'''
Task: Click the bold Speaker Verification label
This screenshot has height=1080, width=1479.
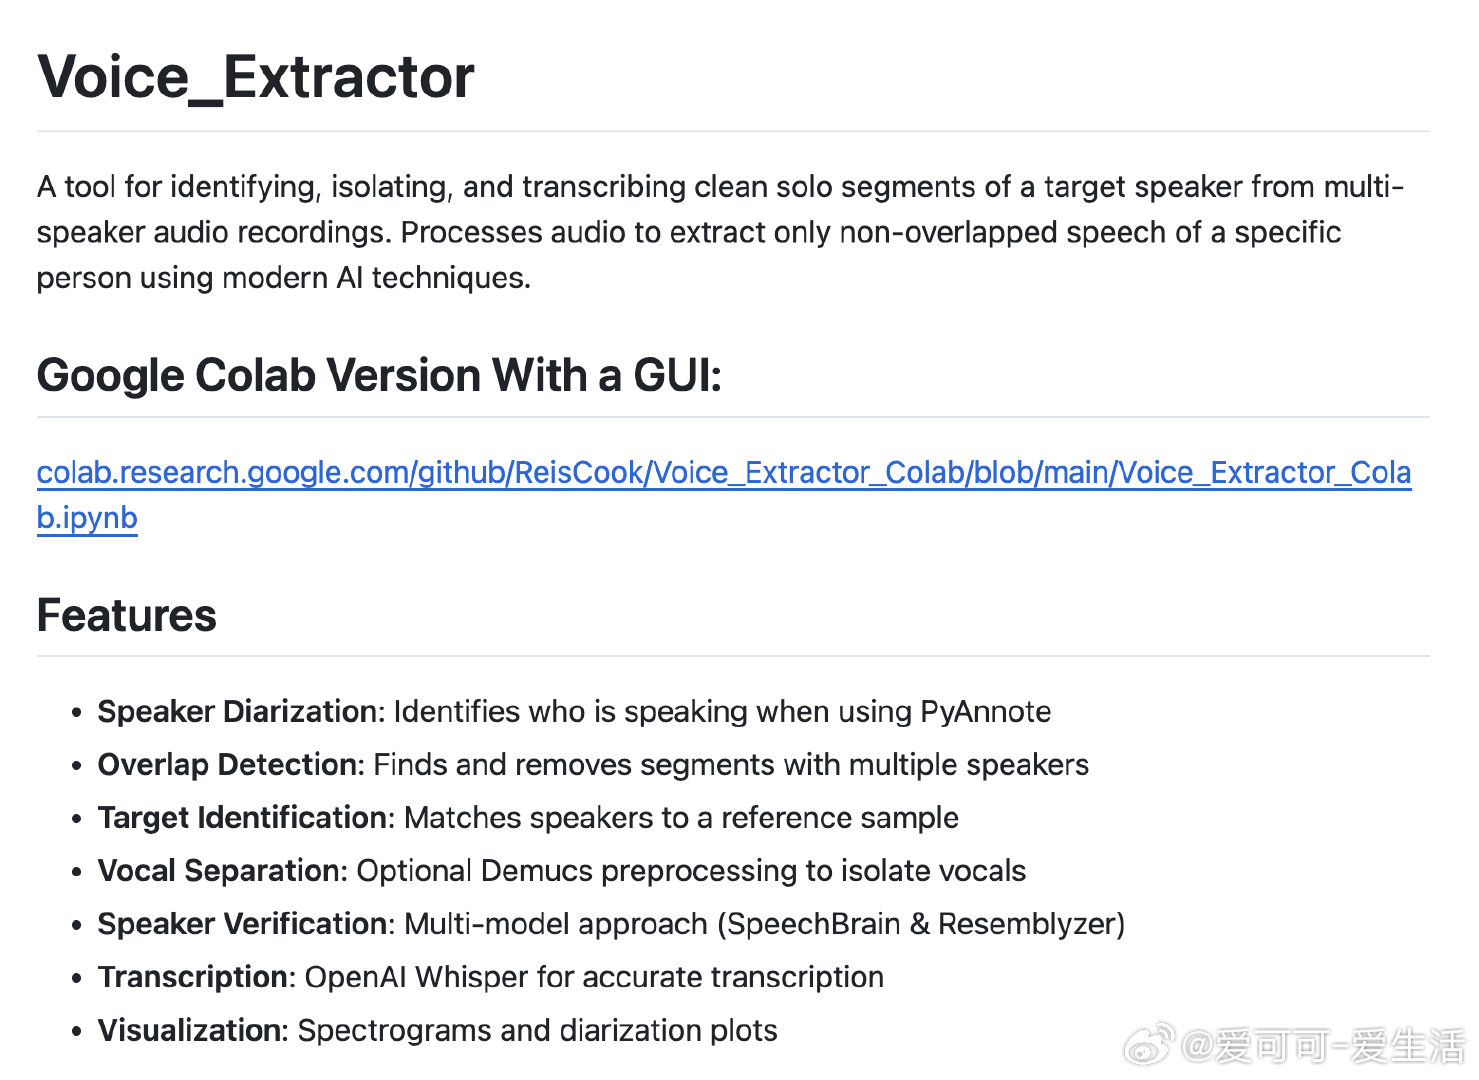Action: click(242, 923)
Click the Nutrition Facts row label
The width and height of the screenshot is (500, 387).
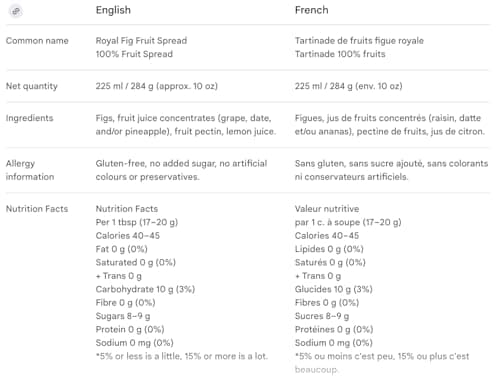[37, 209]
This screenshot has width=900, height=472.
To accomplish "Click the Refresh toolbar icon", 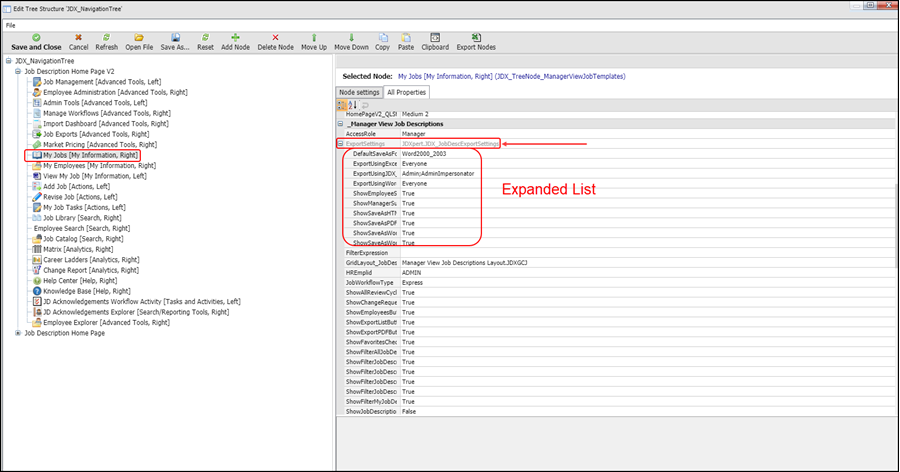I will (x=106, y=37).
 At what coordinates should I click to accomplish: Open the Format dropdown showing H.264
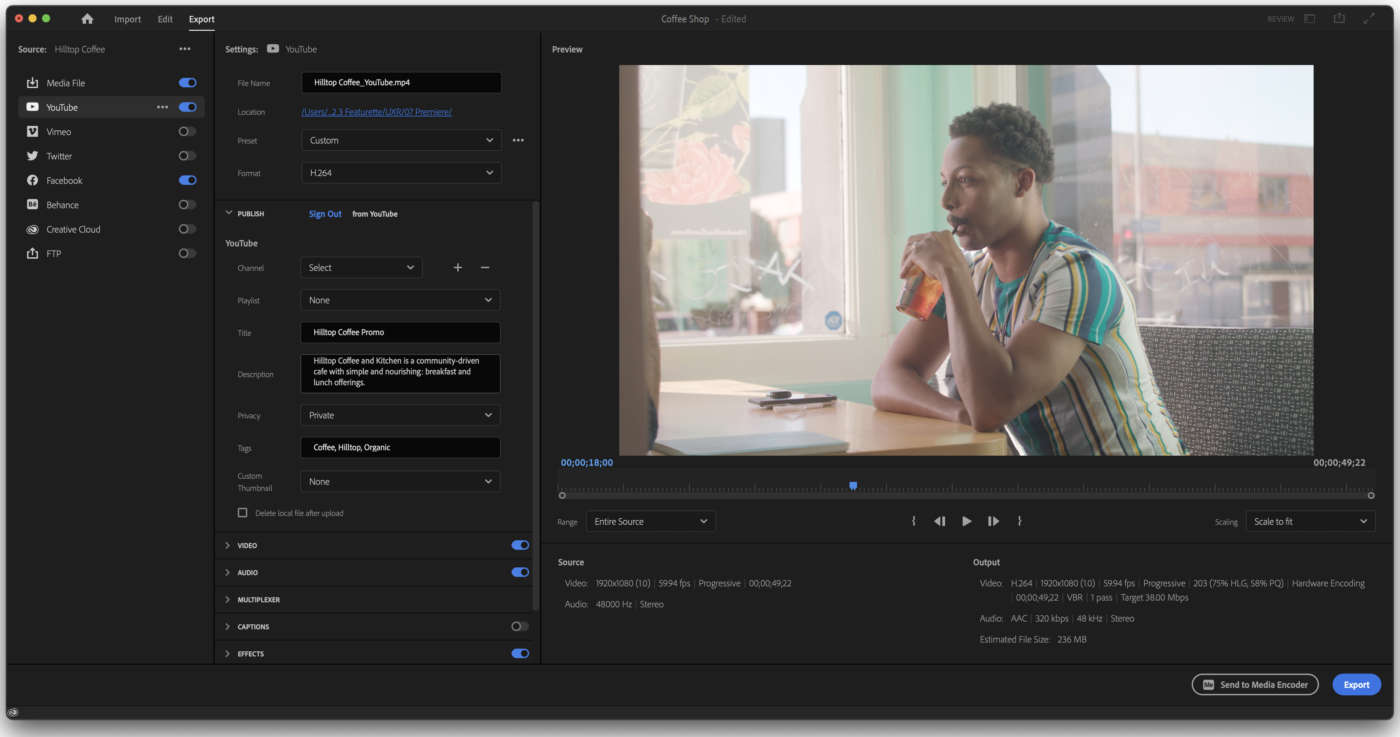click(400, 173)
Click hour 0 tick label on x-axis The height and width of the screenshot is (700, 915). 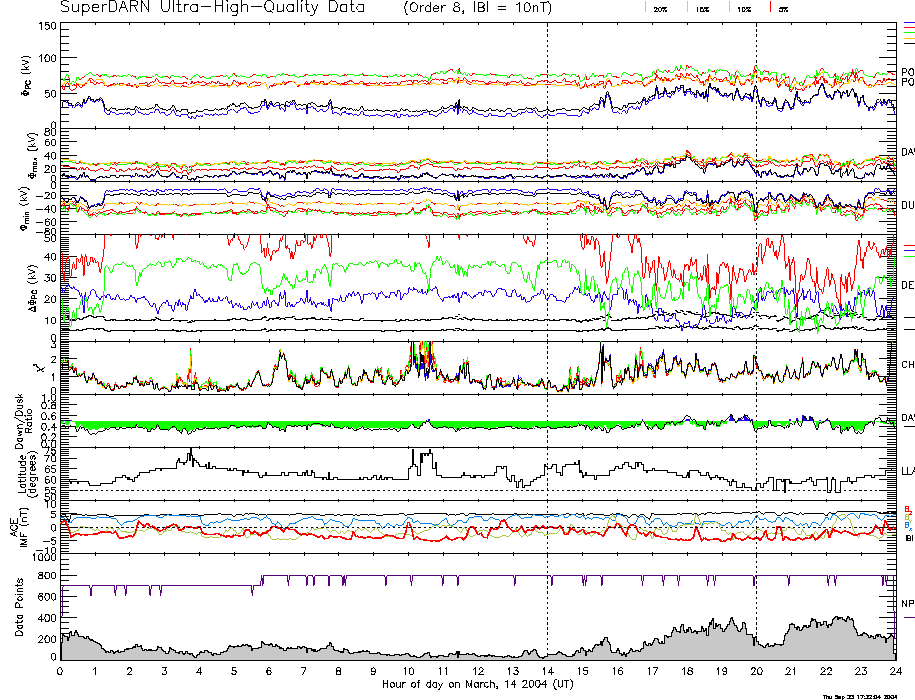[x=61, y=671]
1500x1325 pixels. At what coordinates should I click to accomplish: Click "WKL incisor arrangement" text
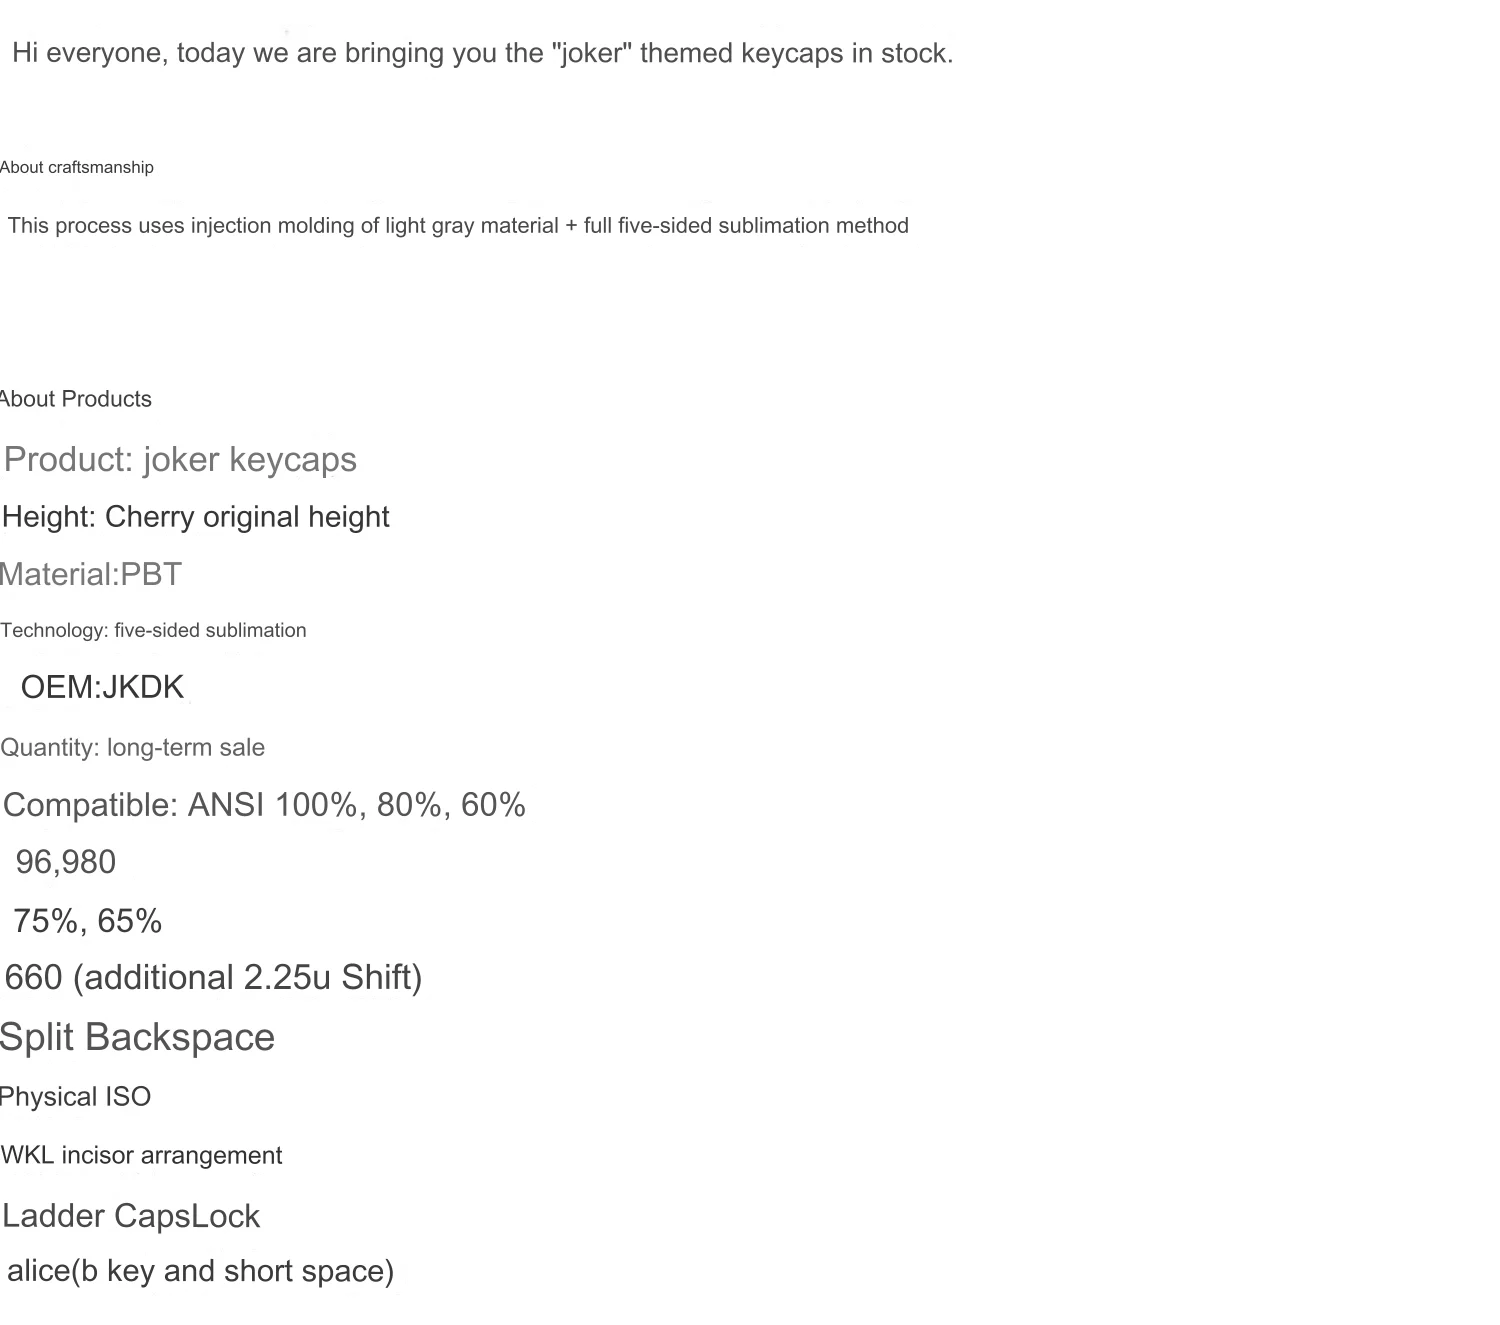142,1155
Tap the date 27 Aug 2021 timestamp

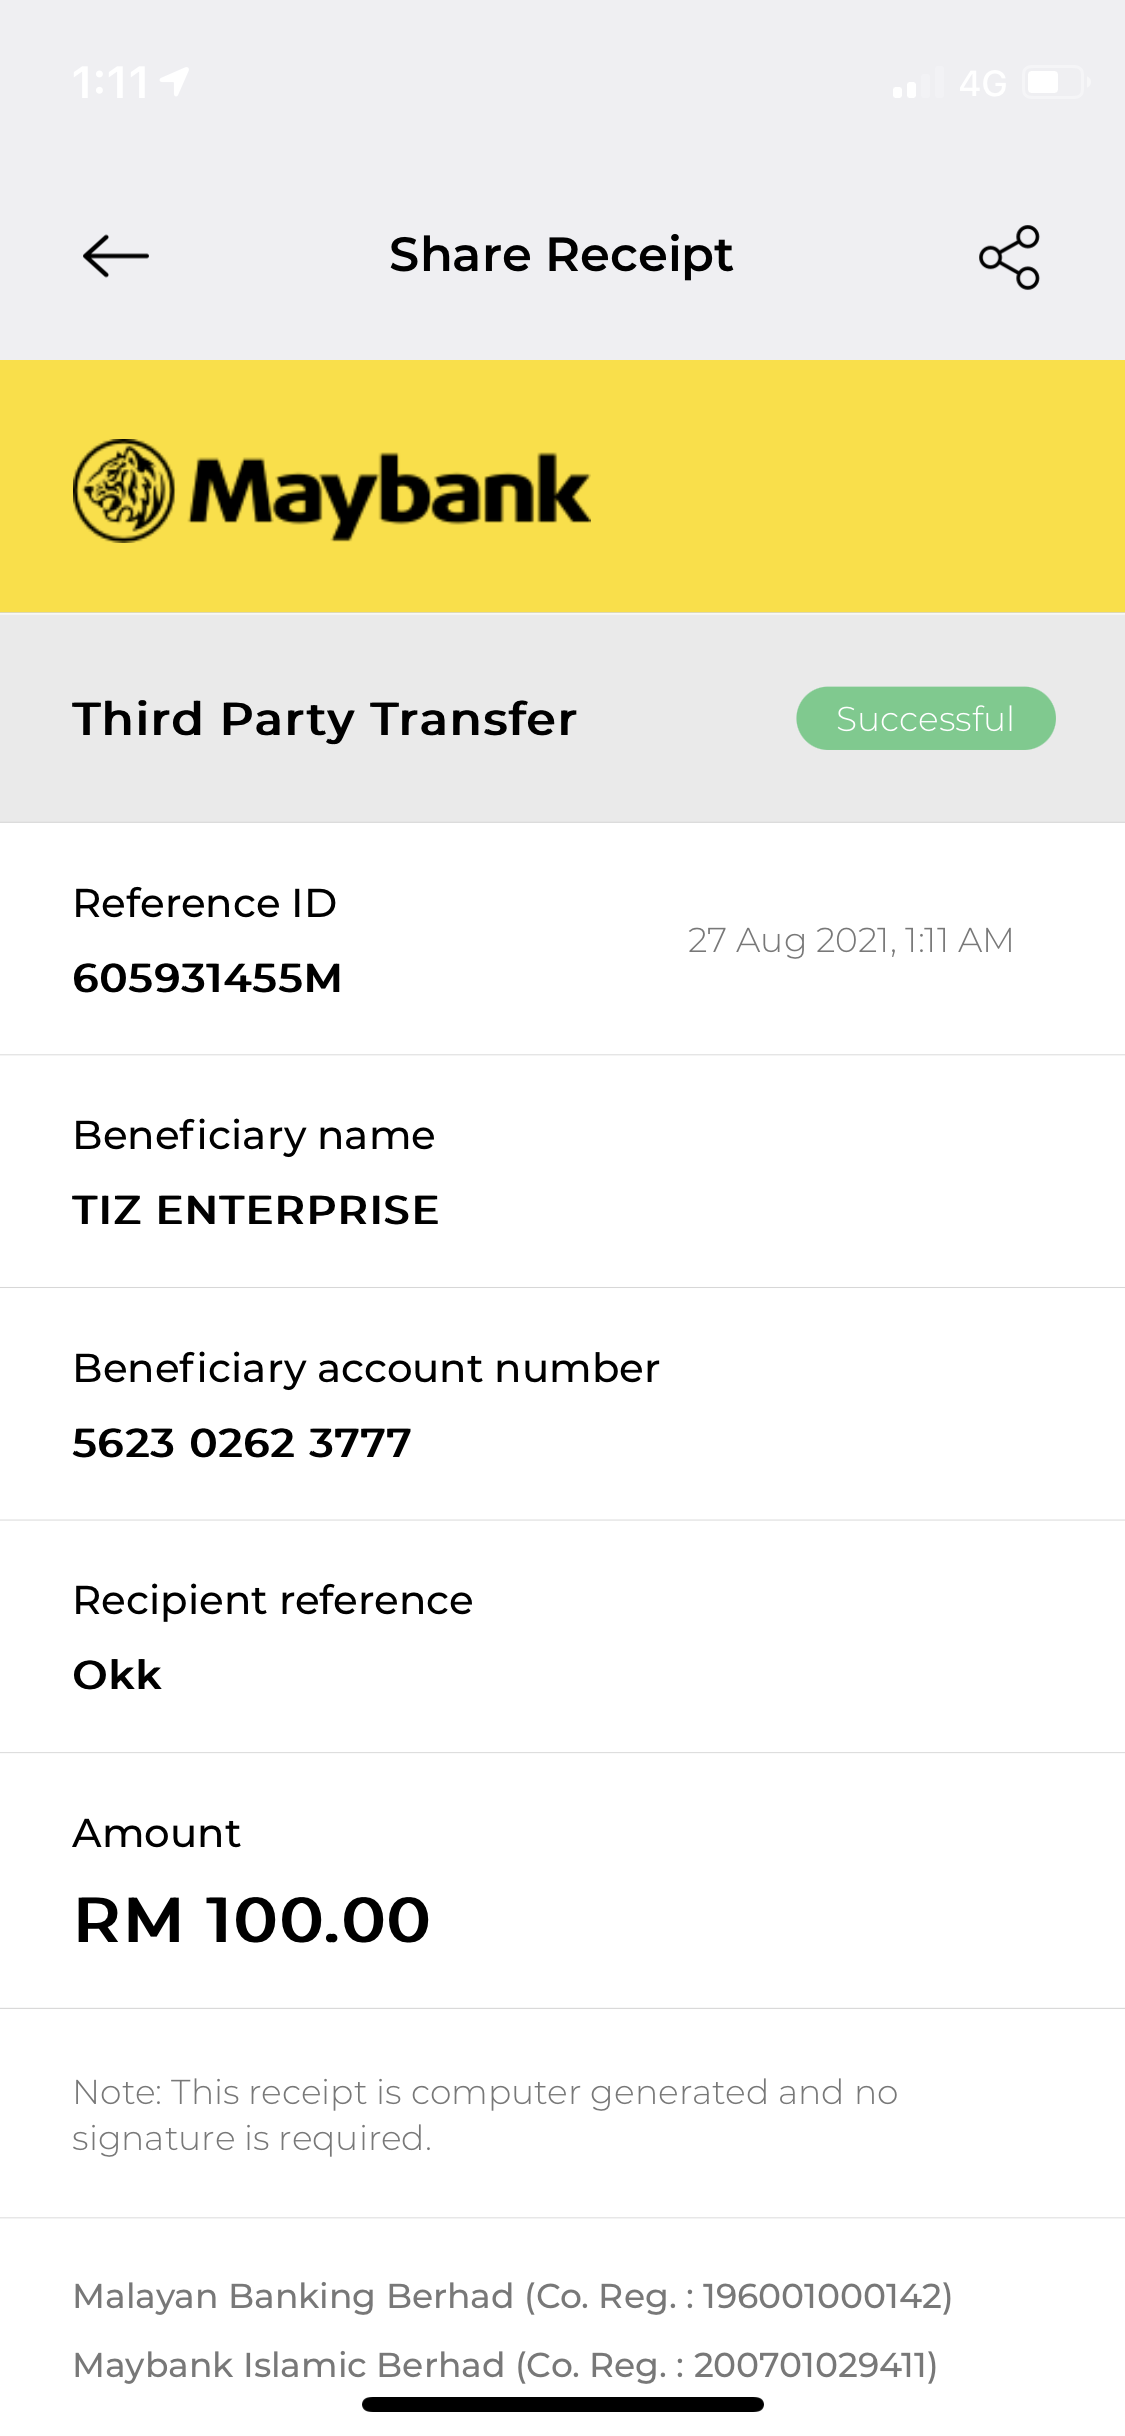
'''
— DIRECTIONS FOR THIS TASK —
From the line with "1500x1325 pixels. At" through the final line of the data above, copy everything exactly, both ends included, but not the pictures.

— TASK OUTPUT —
1500x1325 pixels. At what coordinates should I click to accomplish: Click "WKL incisor arrangement" text
142,1155
Tap the date 27 Aug 2021 timestamp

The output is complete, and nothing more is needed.